There are photos of Scoggins as a UGA student, a military man, a husband of 51-years. "Sometimes, he can't recall his life, so it tells people his story," his daughter says. Photos line the walls outside each of the 18 patient rooms here. Staffers tell their stories in books along the walls. Park Springs' Executive Director Tim Knight says they want the staff to really know each patient, or member, as they're called here. The photos, he says, give them tools to meet each member where they're at from moment to moment.

"If someone is having a really bad day, just drawing from a memory to allow them to connect to, and being able to have a meaningful engagement with a staff member is so important," Knight says.

This approach, based on the program Dementia Care Matters, is all about forming an emotional connection between the employees and the people in their care. The staff wear their own clothes instead of uniforms. There's no set schedule. At the bright common areas are full of things to touch, and talk about.

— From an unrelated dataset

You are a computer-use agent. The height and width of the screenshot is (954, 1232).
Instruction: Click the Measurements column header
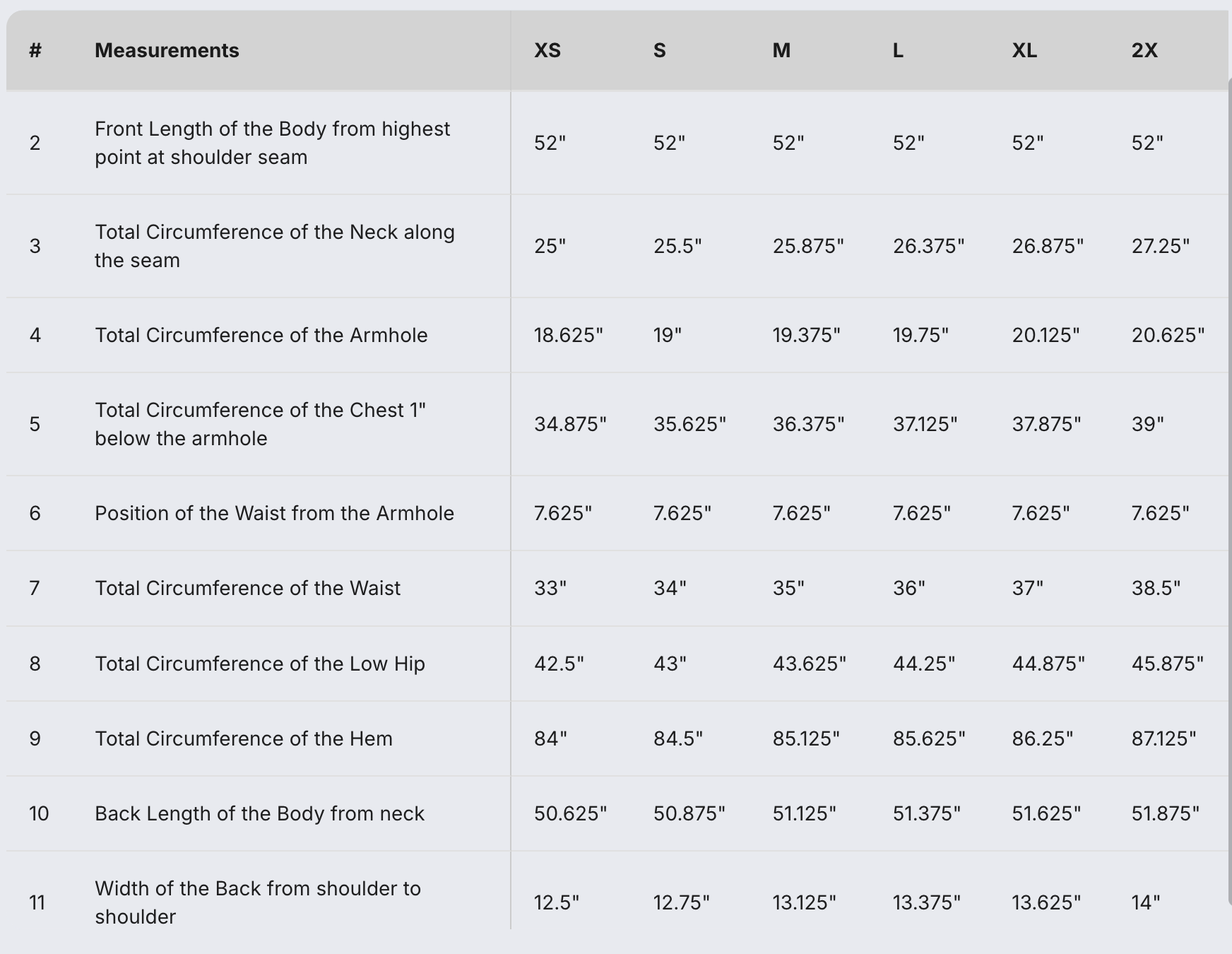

Knight says they call this "the stuff of life."

"It's just really important to have those things to engage, make a difference, hold hands, touch," Knight says.  "We're also a very high-touch environment."

Tillman says her dad has always kept to himself. 

Her mom, who passed away 11 years ago, was the social one.

"So the beautiful thing is they pull him out, they get him out of his room," she says.  "They get him engaging with other people and interacting."

Staffers wear aprons, filled with items they can used to interact with the members.

"If you're having a bad day, they're putting their arms around you, asking if you want a cup of coffee," Tillman says.

In the year since the unit opened, Knight says they've seen a reawakening in some of their members.

Patients who haven't spoken, he says, have started engaging with residents.

"We've seen people that refuse to come of out their room now out every day, sitting in the dining room," Knight says.

Stacy Tillman says she's seen a change in her father.

"Before he was really not engaging in life," she says. "Now, when I walk in, he's smiling, he's happy, he's put on weight. You can tell he's thriving."

The Park Springs Butterfly House is one of about 100 worldwide. Park Springs has plans to open another retirement community with a similar program in Buckhead next year.